Cherry angiomas are common skin growths that can develop on most areas of your body. They usually don’t require treatment, but bleeding can occur if the angioma is scratched, rubbed, or cut open. Options for surgical removal are available.
What are cherry angiomas?
Red moles, or cherry angiomas, are common skin growths that can develop on most areas of your body. They’re also known as senile angiomas or Campbell de Morgan spots.
They’re usually found on people aged 30 and older. The collection of small blood vessels inside a cherry angioma give them a reddish appearance.
This type of skin growth is typically not a cause for concern unless it bleeds often or changes in size, shape, or color. Talk to your doctor if you notice any bleeding or changes in appearance. These could be symptoms of skin cancer.
A cherry angioma is often bright red, circular or oval in shape, and small — usually ranging in size from a pinpoint to about one-fourth of an inch in diameter. Some cherry angiomas appear smooth and even with your skin, while others appear slightly raised. They most often grow on the torso, arms, legs, and shoulders.
Bleeding can occur if the angioma is scratched, rubbed, or cut open.
The exact cause of red moles is unknown, but there may be a genetic factor that makes certain people more likely to get them. They’ve also been linked to pregnancy, exposure to chemicals, certain medical conditions, and climate.
There also appears to be a link between cherry angiomas and age. They often begin to appear when individuals reach 30 years old and seem to increase in size and number with age. One
You probably won’t need to have a cherry angioma treated, but you do have options if you want it removed for cosmetic reasons.
You might need to have it removed if it’s in an area that is easily bumped, which can lead to regular bleeding.
There are a few common procedures for removing red moles.
This surgical method of treatment involves burning the angioma by using an electric current delivered by a tiny probe. For this procedure, you’ll also have a grounding pad placed somewhere on your body to ground the rest of your body from a surge of electricity.
Cryosurgery involves freezing the angioma with liquid nitrogen. The extreme cold will destroy it.

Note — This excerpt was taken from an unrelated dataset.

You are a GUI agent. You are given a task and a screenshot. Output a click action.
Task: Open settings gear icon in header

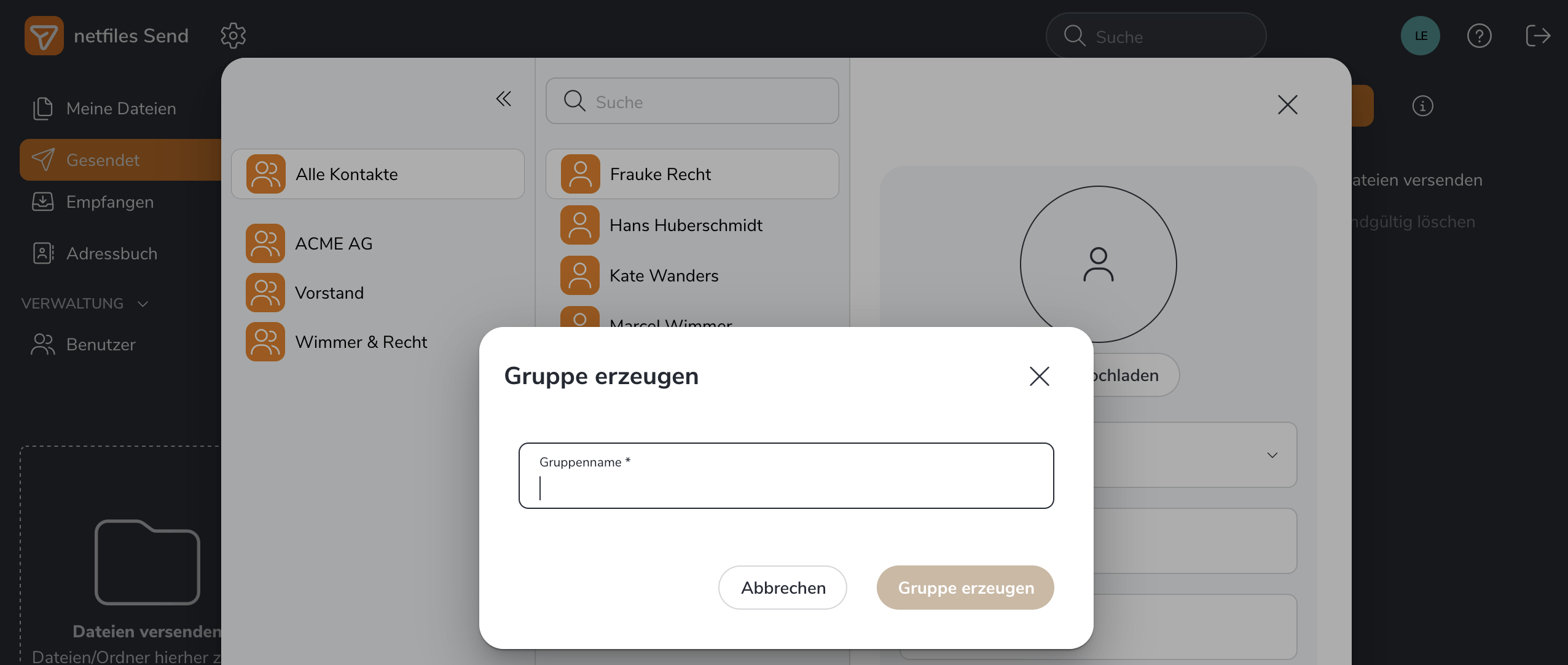coord(233,36)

This method is known for being a quick and relatively easy procedure.
You often only need one treatment session for cryosurgery to work, and the liquid nitrogen is usually sprayed for only about 10 seconds. The wound doesn’t require much care afterward.
This type of surgery involves using a pulsed dye laser (PDL) to get rid of the cherry angioma. The PDL is a concentrated yellow laser that gives off enough heat to destroy the lesion. This method is quick and is done as an outpatient procedure, which means you won’t have to stay in the hospital overnight.
Depending on how many angiomas you have, you may need between one and three treatment sessions. This surgery can cause slight bruising, which can last up to 10 days.
This procedure involves removing the angioma from the top portion of skin. Shave excision is an alternative to invasive surgery that would involve cutting out the lesion or growth and using stitches, or sutures, to close the wound.
If you do have angiomas removed with any of these methods, scarring is uncommon but always possible.
If you notice any changes in the way a red mole looks, schedule an appointment with your doctor. It’s important to have any type of lesion or growth looked at when its appearance changes or if the diagnosis is unknown. Your doctor will be able to rule out serious conditions, such as skin cancer.
Your doctor may decide to do a biopsy, which involves removing and examining a small sample of the area or the entire lesion, to diagnose or rule out other conditions.
The Healthline FindCare tool can provide options in your area if you don’t already have a doctor.
A cherry angioma won’t go away on its own, but it’s also unlikely to cause you any problems. It may bleed from time to time if it’s irritated.
However, a red mole that changes in size, shape, or color is always cause for concern and should be looked at by your primary care doctor or dermatologist.